EXTRACT PROVIDED:
Wednesday, January 20, 2021

NECWA Intern David Madden

Hello! I am an undergraduate student at Bridgewater State University, and am pursuing a Biology major, as well as a Music minor. I discovered NECWA through my University and have been working as a field research intern starting in November. With NECWA, I have had the opportunity of working with various types of marine wildlife that strand along the shores of Cape Cod. On some occasions, I have walked beaches looking to locate and rescue stranded cold stunned sea turtles in collaboration with Wellfleet Bay Wildlife Sanctuary in Wellfleet, MA. At other times, my walks have focused on finding and necropsying Western Atlantic torpedo rays and ocean sunfish. I have also been involved in a number of sea bird rescues that also occur this time of the year.

David Madden at Paine's Creek, Brewster, MA

A new project that NECWA initiated this stranding season was focused on the Western Atlantic Torpedo, an electric ray found in the waters off of the Cape. Each fall and early winter, torpedo rays, have been found to strand primarily along the northern shores of Cape Cod. This year, NECWA was able to document 41 torpedo ray carcasses washed up along a 1.3 mile stretch of beach on Long Point, Provincetown. The cause of this mass stranding is unknown and currently under investigation.

David on Great Island, 1/16/21 looking for wildlife in need.

QUESTIONS:
1. Copy the part of the NECWA intern post starting at "Wednesday, January 20, 2021" and ending at "of the year.", substituting "marine turtles" for "sea turtles".
2. In the NECWA intern post, how many torpedo ray carcasses did NECWA document on Long Point this year?
3. Carry the NECWA intern post forward from the point where it stops.

EXCERPTED DATA:

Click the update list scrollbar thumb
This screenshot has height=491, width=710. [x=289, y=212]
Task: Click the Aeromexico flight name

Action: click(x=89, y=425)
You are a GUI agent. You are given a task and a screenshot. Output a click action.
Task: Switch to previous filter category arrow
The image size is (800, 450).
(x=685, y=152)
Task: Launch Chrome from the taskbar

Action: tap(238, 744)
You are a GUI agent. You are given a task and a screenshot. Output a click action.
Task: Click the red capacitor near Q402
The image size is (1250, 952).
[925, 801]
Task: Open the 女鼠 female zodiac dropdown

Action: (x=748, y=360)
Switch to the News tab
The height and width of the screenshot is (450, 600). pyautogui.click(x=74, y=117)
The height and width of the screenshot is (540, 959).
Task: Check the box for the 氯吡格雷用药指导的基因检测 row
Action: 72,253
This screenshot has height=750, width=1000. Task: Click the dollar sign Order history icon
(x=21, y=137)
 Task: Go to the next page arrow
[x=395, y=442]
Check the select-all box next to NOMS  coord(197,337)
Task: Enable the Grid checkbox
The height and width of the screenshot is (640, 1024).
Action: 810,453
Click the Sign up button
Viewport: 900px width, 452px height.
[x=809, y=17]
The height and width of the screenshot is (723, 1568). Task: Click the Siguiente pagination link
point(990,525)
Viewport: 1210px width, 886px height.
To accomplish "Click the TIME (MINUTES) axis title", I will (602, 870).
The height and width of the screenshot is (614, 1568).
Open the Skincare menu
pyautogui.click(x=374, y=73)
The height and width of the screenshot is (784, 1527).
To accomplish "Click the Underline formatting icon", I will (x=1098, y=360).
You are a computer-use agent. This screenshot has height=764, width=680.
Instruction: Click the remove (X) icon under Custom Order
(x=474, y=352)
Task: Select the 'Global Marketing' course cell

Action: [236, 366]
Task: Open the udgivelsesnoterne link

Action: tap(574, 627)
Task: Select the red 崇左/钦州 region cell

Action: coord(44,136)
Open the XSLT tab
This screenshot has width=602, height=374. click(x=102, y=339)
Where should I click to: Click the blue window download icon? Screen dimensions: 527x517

PER-TASK OUTPUTS:
1.
Wednesday, January 20, 2021

NECWA Intern David Madden

Hello! I am an undergraduate student at Bridgewater State University, and am pursuing a Biology major, as well as a Music minor. I discovered NECWA through my University and have been working as a field research intern starting in November. With NECWA, I have had the opportunity of working with various types of marine wildlife that strand along the shores of Cape Cod. On some occasions, I have walked beaches looking to locate and rescue stranded cold stunned marine turtles in collaboration with Wellfleet Bay Wildlife Sanctuary in Wellfleet, MA. At other times, my walks have focused on finding and necropsying Western Atlantic torpedo rays and ocean sunfish. I have also been involved in a number of sea bird rescues that also occur this time of the year.

2. 41

3.
NECWA has given me a unique opportunity to experience wildlife that many New England natives may never see, and some may not even known about. Living off Cape makes it difficult to access many of these beaches where strandings occur, but it is important to make the effort to drive down to these areas. I find ocean sunfish to be absolutely fascinating animals. Their strange biology and morphology is incredible to experience up close. Being able to perform necropsies, animal autopsies, and learn first hand about the inner workings of these animals is also a joy.

David documenting a torpedo ray on Long Point, Provincetown.

I adore marine wildlife and have always felt very lucky to live in a place with such a diverse wildlife and a complex ecology. I have spent much of my time on the Cape for recreational purposes with friends and family. I find it a privilege to now to have a purpose for my actions by assisting with marine wildlife rescues and research with NECWA. Thanks to NECWA I have had the opportunity to study these animals up close and to develop skills useful for my career goals in the field of marine science. After graduation I would like to have a career that is focused on conservation biology and the study of marine life in the waters of New England.